## Screenshot grounding data
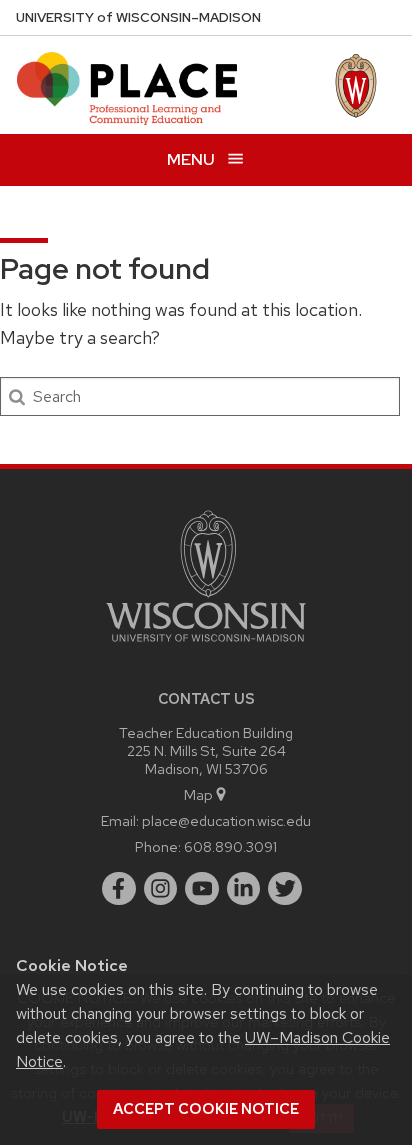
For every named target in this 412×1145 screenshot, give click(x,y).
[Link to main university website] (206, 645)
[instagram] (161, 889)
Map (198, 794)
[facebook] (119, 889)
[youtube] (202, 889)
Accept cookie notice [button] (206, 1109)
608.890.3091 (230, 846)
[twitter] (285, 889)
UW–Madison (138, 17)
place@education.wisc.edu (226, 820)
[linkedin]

## WORK TO BE COMPLETED
Your reply should be an exact copy of every line from the line with "[facebook] (119, 889)" through the final line of the data, and nothing more.

## ANSWER BOX
[facebook] (119, 889)
[youtube] (202, 889)
Accept cookie notice [button] (206, 1109)
608.890.3091 (230, 846)
[twitter] (285, 889)
UW–Madison (138, 17)
place@education.wisc.edu (226, 820)
[linkedin]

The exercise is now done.